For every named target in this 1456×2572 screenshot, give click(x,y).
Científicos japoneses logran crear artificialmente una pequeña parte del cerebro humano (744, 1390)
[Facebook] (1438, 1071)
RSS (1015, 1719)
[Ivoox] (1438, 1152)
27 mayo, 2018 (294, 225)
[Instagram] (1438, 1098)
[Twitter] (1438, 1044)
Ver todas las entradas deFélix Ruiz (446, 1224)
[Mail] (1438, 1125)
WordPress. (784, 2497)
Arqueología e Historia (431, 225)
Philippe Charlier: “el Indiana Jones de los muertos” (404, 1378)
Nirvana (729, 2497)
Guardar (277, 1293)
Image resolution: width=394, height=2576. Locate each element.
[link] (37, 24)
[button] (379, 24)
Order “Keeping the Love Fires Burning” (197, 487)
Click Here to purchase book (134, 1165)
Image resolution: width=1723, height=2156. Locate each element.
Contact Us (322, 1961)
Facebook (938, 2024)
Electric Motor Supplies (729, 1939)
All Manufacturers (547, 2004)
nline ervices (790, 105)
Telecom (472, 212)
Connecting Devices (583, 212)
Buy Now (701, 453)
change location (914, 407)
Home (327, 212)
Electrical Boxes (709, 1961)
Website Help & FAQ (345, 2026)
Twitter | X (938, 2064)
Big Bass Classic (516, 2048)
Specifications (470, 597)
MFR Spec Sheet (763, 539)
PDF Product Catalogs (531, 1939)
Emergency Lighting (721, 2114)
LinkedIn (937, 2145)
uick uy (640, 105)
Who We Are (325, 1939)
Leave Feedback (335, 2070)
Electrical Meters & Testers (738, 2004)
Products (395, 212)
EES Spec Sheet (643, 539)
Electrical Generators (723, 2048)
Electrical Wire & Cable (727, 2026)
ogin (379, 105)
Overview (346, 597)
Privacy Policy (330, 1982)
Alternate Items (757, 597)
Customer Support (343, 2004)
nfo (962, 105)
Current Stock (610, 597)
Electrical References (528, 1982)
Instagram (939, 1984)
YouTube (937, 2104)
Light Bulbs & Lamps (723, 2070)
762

:::

ASSIGNMENT:
Set the entries above down again, each one exactly as written.

OUTPUT FOR THIS TASK:
For every named target in this 1456×2572 screenshot, give click(x,y).
Científicos japoneses logran crear artificialmente una pequeña parte del cerebro humano (744, 1390)
[Facebook] (1438, 1071)
RSS (1015, 1719)
[Ivoox] (1438, 1152)
27 mayo, 2018 (294, 225)
[Instagram] (1438, 1098)
[Twitter] (1438, 1044)
Ver todas las entradas deFélix Ruiz (446, 1224)
[Mail] (1438, 1125)
WordPress. (784, 2497)
Arqueología e Historia (431, 225)
Philippe Charlier: “el Indiana Jones de los muertos” (404, 1378)
Nirvana (729, 2497)
Guardar (277, 1293)
Image resolution: width=394, height=2576. Locate each element.
[link] (37, 24)
[button] (379, 24)
Order “Keeping the Love Fires Burning” (197, 487)
Click Here to purchase book (134, 1165)
Image resolution: width=1723, height=2156. Locate each element.
Contact Us (322, 1961)
Facebook (938, 2024)
Electric Motor Supplies (729, 1939)
All Manufacturers (547, 2004)
nline ervices (790, 105)
Telecom (472, 212)
Connecting Devices (583, 212)
Buy Now (701, 453)
change location (914, 407)
Home (327, 212)
Electrical Boxes (709, 1961)
Website Help & FAQ (345, 2026)
Twitter | X (938, 2064)
Big Bass Classic (516, 2048)
Specifications (470, 597)
MFR Spec Sheet (763, 539)
PDF Product Catalogs (531, 1939)
Emergency Lighting (721, 2114)
LinkedIn (937, 2145)
uick uy (640, 105)
Who We Are (325, 1939)
Leave Feedback (335, 2070)
Electrical Meters & Testers (738, 2004)
Products (395, 212)
EES Spec Sheet (643, 539)
Electrical Generators (723, 2048)
Electrical Wire & Cable (727, 2026)
ogin (379, 105)
Overview (346, 597)
Privacy Policy (330, 1982)
Alternate Items (757, 597)
Customer Support (343, 2004)
nfo (962, 105)
Current Stock (610, 597)
Electrical References (528, 1982)
Instagram (939, 1984)
YouTube (937, 2104)
Light Bulbs & Lamps (723, 2070)
762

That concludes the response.